Top of Supplied data
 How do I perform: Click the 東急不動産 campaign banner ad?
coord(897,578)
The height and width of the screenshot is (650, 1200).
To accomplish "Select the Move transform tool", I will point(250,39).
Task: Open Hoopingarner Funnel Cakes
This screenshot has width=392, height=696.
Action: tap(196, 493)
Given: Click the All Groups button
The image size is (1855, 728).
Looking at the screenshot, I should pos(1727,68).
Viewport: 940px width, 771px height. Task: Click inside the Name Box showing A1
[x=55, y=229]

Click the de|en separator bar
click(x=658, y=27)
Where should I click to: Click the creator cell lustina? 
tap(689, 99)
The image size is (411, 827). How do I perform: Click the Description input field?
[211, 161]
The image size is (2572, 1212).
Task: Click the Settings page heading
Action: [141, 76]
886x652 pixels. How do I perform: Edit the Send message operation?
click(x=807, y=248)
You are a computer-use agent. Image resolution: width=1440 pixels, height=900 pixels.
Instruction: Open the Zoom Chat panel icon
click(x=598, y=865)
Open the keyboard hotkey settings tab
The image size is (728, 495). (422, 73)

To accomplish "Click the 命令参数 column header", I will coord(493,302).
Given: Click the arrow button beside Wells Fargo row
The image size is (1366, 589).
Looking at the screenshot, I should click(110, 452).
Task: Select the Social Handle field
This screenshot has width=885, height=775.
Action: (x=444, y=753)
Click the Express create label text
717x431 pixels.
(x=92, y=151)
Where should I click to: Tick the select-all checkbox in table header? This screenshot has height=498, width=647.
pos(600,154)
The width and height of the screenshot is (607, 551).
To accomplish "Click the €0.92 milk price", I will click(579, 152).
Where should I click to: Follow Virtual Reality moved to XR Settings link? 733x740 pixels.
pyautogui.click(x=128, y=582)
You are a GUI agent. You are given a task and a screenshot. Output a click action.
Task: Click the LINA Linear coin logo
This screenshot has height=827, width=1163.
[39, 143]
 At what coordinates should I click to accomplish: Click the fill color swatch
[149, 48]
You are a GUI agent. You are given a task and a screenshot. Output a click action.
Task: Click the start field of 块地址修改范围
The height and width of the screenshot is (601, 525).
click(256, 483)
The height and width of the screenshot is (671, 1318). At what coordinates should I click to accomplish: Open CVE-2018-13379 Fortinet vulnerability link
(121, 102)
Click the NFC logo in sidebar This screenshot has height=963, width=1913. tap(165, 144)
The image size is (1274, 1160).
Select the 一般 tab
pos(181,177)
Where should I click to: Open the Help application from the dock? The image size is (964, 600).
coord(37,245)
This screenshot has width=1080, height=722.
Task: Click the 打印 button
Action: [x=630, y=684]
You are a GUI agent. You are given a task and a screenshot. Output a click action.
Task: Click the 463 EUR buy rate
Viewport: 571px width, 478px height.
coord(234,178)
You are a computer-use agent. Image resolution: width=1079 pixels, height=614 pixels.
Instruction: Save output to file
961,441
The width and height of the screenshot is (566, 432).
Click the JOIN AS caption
Bottom of Supplied data
▶ [Activity]
The whole listing above, line by line, is to be retyped exactly.

▶ [Exercise solution]
 How do I perform: Click the 東急不動産 campaign banner ad?
coord(897,578)
The height and width of the screenshot is (650, 1200).
To accomplish "Select the Move transform tool", I will point(250,39).
Task: Open Hoopingarner Funnel Cakes
This screenshot has width=392, height=696.
Action: tap(196, 493)
Given: Click the All Groups button
The image size is (1855, 728).
Looking at the screenshot, I should pos(1727,68).
Viewport: 940px width, 771px height. Task: Click inside the Name Box showing A1
[x=55, y=229]

Click the de|en separator bar
click(x=658, y=27)
Where should I click to: Click the creator cell lustina? 
tap(689, 99)
The image size is (411, 827). How do I perform: Click the Description input field?
[211, 161]
The image size is (2572, 1212).
Task: Click the Settings page heading
Action: [141, 76]
886x652 pixels. How do I perform: Edit the Send message operation?
click(x=807, y=248)
You are a computer-use agent. Image resolution: width=1440 pixels, height=900 pixels.
Instruction: Open the Zoom Chat panel icon
click(x=598, y=865)
Open the keyboard hotkey settings tab
The image size is (728, 495). (422, 73)

To accomplish "Click the 命令参数 column header", I will coord(493,302).
Given: Click the arrow button beside Wells Fargo row
The image size is (1366, 589).
Looking at the screenshot, I should click(110, 452).
Task: Select the Social Handle field
This screenshot has width=885, height=775.
Action: (x=444, y=753)
Click the Express create label text
717x431 pixels.
(x=92, y=151)
Where should I click to: Tick the select-all checkbox in table header? This screenshot has height=498, width=647.
pos(600,154)
The width and height of the screenshot is (607, 551).
To accomplish "Click the €0.92 milk price", I will click(579, 152).
Where should I click to: Follow Virtual Reality moved to XR Settings link? 733x740 pixels.
pyautogui.click(x=128, y=582)
You are a GUI agent. You are given a task and a screenshot. Output a click action.
Task: Click the LINA Linear coin logo
This screenshot has height=827, width=1163.
[39, 143]
 At what coordinates should I click to accomplish: Click the fill color swatch
[149, 48]
You are a GUI agent. You are given a task and a screenshot. Output a click action.
Task: Click the start field of 块地址修改范围
The height and width of the screenshot is (601, 525).
click(256, 483)
The height and width of the screenshot is (671, 1318). At what coordinates should I click to accomplish: Open CVE-2018-13379 Fortinet vulnerability link
(121, 102)
Click the NFC logo in sidebar This screenshot has height=963, width=1913. tap(165, 144)
The image size is (1274, 1160).
Select the 一般 tab
pos(181,177)
Where should I click to: Open the Help application from the dock? The image size is (964, 600).
coord(37,245)
This screenshot has width=1080, height=722.
Task: Click the 打印 button
Action: [x=630, y=684]
You are a GUI agent. You are given a task and a screenshot. Output a click action.
Task: Click the 463 EUR buy rate
Viewport: 571px width, 478px height.
coord(234,178)
You are a computer-use agent. Image resolution: width=1079 pixels, height=614 pixels.
Instruction: Save output to file
961,441
The width and height of the screenshot is (566, 432).
Click the JOIN AS caption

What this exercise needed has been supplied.